In order to break down exactly why mental health medication isn’t worth fearing, we actually need to de-romanticize it. Taking pills to help with depression, anxiety, and other disorders does just that--it helps. It doesn’t ‘cure’ anything. Mental illness more closely resembles a chronic disease than a temporary physical impairment: nothing can make it go away permanently, but there are ways to cope with it, and to keep oneself at the level necessary to function in daily life.
Function is the key word here. Let’s hone in specifically on major depressive disorder. Depression is very widely associated with sadness, to the point of presumed synonymity. But sadness and other negative emotions, including boredom and anger, are symptoms of depression, not core features or causes. The illness itself is much more complex--and more difficult to handle.
Depression, even at high-functioning levels, is disabling. It keeps people from reaching their full potential, because simple tasks become exhausting or even insurmountable. Not only is this unpleasant for the afflicted person; it disrupts the lives of those around them, as they become unable to perform their jobs and maintain their relationships.

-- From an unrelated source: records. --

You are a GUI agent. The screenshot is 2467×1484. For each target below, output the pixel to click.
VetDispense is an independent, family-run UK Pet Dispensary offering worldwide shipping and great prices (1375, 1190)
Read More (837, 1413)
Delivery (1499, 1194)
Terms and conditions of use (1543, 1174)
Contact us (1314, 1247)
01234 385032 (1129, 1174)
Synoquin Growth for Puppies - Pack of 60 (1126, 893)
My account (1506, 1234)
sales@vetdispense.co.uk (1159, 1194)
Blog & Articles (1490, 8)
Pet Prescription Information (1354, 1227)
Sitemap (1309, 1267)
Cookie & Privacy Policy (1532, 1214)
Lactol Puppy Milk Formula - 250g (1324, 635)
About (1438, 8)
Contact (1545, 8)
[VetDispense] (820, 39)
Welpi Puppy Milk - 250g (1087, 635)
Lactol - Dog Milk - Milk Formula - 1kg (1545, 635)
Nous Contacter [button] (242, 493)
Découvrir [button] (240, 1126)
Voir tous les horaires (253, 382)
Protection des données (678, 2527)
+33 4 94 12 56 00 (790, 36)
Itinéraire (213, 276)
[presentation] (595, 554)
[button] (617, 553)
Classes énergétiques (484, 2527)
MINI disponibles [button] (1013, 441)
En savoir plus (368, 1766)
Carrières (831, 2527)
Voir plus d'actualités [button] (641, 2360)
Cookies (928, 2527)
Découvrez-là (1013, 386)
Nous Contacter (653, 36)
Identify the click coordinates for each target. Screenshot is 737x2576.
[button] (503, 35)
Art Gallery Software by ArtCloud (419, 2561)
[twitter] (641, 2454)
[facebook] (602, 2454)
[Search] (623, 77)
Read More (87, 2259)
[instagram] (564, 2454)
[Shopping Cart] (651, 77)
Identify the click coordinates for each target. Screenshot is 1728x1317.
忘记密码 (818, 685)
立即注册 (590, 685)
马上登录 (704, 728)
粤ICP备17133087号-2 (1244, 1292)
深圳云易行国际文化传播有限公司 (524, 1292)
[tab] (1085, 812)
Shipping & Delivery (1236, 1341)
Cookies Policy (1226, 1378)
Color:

Antidepressants don’t force you to be happy or control your actions--they simply enable the execution of previously difficult tasks.There’s nothing sci-fi or eerie about it. It’s true that genuine happiness doesn’t come from artificial chemicals--it comes from satisfactory accomplishments and beneficial life experiences. However, said accomplishments and experiences can’t be achieved when executive function is massively impaired by mental illness. When they work as intended--and keep in mind, they sometimes don’t--antidepressants will bring one’s serotonin and other such substances necessary for proper functioning back to a typical level. In other words, they’ll even out the chemical imbalances of a brain, thus giving the patient the same set of mental tools to work with as everyone else. They don’t create happiness--they just level the playing ground. They give us what we need to be functioning members of society, and when we can operate on the same level of productivity and reward as everyone else, we just happen to be a little bit happier.
The stigmatization of antidepressants--and other drugs that assist with myriad mental illnesses, including mania and psychotic disorders--needs to stop. Anyone taking a medication for mental health benefits can assure you that they’re by no means “doped up.” These medications improve and save the lives not only of the people taking them, but of their friends, families, and coworkers. And is there really any good reason to stand opposed to something that saves lives?